→ **EXERCISE DIRECTIONS**
Copy the passage below about Moroccan flavors, starting at "What a joyous" and ending at "and belly dancing.", and switch "cinnamon" to "cumin".

→ **SOURCE PASSAGE**
----
I’ve always wanted to visit Morocco. I think it was watching all those delicious
Film Noir movies from the 40’s set in mysterious and exotic lands that made me swoon. As a kid, I probably romanticized those movies, being swept away by the fabrics, grand curving and filigree’d architecture, and of course the strong but silent type heroes who overcame the odds to win the brave heroines’ hearts in the end. But that doesn’t lessen my fascination with these lands…Morocco, Algiers, Egypt, Turkey.
Just saying Fez, Casablanca, Marrakesh, Tangiers, Cairo, Istanbul (not Constantinople heehee) makes me giddy. The intricate turreted arches, the tiled everything, the fountains; the spice markets with their riotous colours and competing aromas; the camels with riders draped in flowing white (are they still there? They are in my mind)… And the food.
What a joyous blend of spices, warm and hot, sweet and sour; with names like Ras-el-hanout, Harissa, Berbere, Baharat, Za’atar. How much more exotic could it get? And the most delicious contrasting textures and ingredients. There was a time (so glad it is long past) when here in North America, the idea of pairing prunes, apricots, olives and cinnamon, with chicken and lamb, sounded just so…foreign. But aren’t we glad they go so magically together? And that we have been introduced to them? Look around, you will find more and more North African restaurants and cafes popping up. For those evenings when a warm tagine of chicken and couscous deserves to be accompanied by the music and belly dancing.
Until we can personally trek through that mysterious (to me) part of the world, along with all the tagines, stews, couscous pilafs etc, I can have this soup. It’s got all the traditional Moroccan flavours, brought together in an easy and breezy way.
We have tried and succeeded in embracing Meatless Mondays. This isn’t a heavy, stick to your ribs kind of soup. It can be made year round, either with a can of San Marzano tomatoes in the winter, or with summer’s bounty of luscious tomatoes in the summer. There is just the right amount of heat, but this is something you can totally control. And it totally hits the spot, specially when you add some flatbread drizzled in olive oil and a smattering of those alien spices. It is a soup that can be rustic and casual, or gussied up for company as a first course. And best of all, it comes together quite easily and quickly. I use red lentils with this soup, but I could also see adding cooked chickpeas, or even shredded chicken for the times you want to add some meat. Or couscous added at the end would also be perfect. Tonight I traveled in my heart, a spoon in my hand.
----
→ **SOURCE MATERIAL**
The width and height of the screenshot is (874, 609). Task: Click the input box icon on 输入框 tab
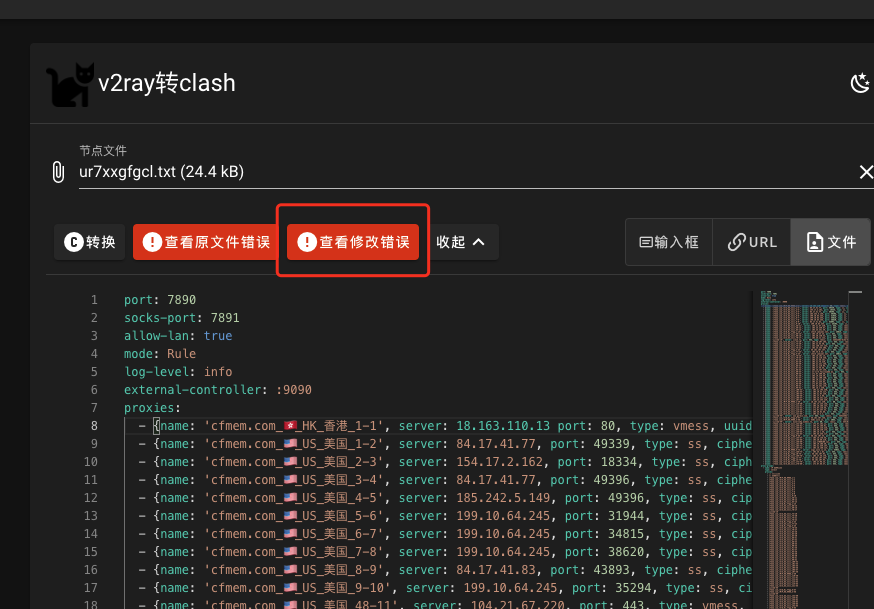point(645,241)
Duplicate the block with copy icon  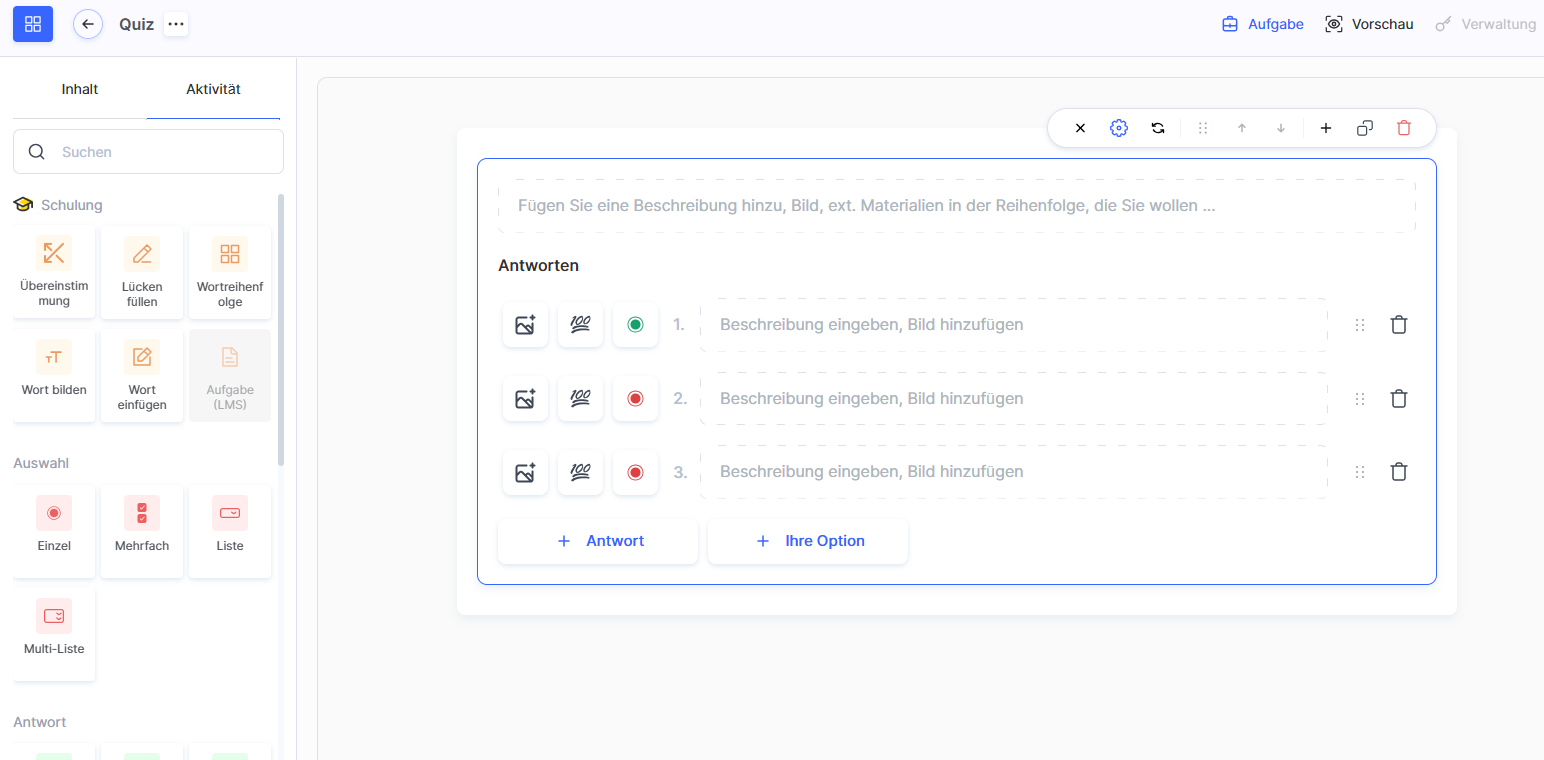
----
→ **RESULT OF THE TASK**
What a joyous blend of spices, warm and hot, sweet and sour; with names like Ras-el-hanout, Harissa, Berbere, Baharat, Za’atar. How much more exotic could it get? And the most delicious contrasting textures and ingredients. There was a time (so glad it is long past) when here in North America, the idea of pairing prunes, apricots, olives and cumin, with chicken and lamb, sounded just so…foreign. But aren’t we glad they go so magically together? And that we have been introduced to them? Look around, you will find more and more North African restaurants and cafes popping up. For those evenings when a warm tagine of chicken and couscous deserves to be accompanied by the music and belly dancing.